History Cool Kids shines a spotlight on ethnically diverse everyday lives through the ages.
‘History provides context to everything around you. Knowledge is Power.’ So goes the tagline for History Cool Kids’ most excellent Insta account, which re-focuses the spotlight on figures from history that most of us didn’t learn about at school.

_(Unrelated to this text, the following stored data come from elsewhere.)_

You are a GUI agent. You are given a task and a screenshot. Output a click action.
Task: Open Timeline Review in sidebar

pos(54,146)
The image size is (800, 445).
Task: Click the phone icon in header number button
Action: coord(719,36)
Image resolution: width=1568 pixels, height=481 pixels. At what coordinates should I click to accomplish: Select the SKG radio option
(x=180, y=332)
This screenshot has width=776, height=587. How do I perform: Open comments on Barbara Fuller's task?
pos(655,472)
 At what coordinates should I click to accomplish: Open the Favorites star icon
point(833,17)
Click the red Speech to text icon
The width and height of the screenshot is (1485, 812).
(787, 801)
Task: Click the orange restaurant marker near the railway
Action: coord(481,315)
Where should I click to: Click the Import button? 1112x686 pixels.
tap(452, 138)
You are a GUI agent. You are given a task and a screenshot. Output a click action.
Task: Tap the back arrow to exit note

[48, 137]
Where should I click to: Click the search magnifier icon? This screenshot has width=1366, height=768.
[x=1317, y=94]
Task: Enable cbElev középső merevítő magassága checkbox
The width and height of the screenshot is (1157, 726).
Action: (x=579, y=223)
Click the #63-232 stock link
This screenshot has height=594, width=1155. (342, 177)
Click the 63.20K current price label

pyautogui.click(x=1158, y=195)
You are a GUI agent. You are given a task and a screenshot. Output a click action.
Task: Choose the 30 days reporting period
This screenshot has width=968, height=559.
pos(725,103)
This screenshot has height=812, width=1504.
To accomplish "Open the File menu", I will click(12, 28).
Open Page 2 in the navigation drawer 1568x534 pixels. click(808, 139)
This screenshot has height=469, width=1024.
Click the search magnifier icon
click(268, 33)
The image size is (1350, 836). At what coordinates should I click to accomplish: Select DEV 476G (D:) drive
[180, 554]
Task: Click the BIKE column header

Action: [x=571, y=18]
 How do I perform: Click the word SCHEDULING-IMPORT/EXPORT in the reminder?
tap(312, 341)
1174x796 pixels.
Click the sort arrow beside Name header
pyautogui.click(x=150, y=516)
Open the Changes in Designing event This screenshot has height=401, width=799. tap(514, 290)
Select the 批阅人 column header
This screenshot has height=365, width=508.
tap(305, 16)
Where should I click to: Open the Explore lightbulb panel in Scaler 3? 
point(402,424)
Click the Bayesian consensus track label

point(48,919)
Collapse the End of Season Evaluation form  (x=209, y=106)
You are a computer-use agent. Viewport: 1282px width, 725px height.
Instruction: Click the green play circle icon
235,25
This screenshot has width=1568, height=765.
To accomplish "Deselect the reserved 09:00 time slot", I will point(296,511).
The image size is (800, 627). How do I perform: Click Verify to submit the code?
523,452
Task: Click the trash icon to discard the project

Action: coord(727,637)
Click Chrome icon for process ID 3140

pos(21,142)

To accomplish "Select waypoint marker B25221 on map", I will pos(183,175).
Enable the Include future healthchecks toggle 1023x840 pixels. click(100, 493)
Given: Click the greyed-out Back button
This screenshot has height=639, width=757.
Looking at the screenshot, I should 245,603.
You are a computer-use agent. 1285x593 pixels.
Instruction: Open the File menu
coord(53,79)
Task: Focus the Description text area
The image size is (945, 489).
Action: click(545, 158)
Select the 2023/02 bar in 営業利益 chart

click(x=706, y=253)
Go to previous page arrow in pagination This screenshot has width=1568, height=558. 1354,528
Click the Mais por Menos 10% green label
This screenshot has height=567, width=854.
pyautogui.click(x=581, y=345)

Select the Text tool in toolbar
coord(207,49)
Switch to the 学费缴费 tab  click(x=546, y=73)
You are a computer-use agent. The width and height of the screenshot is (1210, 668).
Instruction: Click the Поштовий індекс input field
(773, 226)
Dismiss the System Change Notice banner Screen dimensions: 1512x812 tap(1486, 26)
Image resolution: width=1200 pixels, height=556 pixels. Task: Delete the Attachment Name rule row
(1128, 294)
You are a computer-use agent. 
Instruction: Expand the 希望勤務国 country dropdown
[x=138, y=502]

How? By broadening the historical lens to include the ethnically and socially diverse narratives that make up the story of humankind. Who could not love to learn, for example, about abolitionist Fredrick Douglass who, the account tells us ‘was the most photographed American of the 19th-century. He never smiled in a single photo in order to counter the notion of a happy slave.?? Or not feel a stab of sorrow for Ruth Lee, a hostess at a Chinese restaurant in Miami who felt she had to take the Chinese flag to the beach in 1941 so that she wasn’t mistaken for being Japanese in the aftermath of Pearl Harbour. Did you know that Frank Sinatra was fervently anti-racist, refusing to play in establishments that didn’t allow black customers? Meanwhile, these shoes on the Danube, a Holocaust memorial in Budapest, sends uncontrollable shivers down our spine.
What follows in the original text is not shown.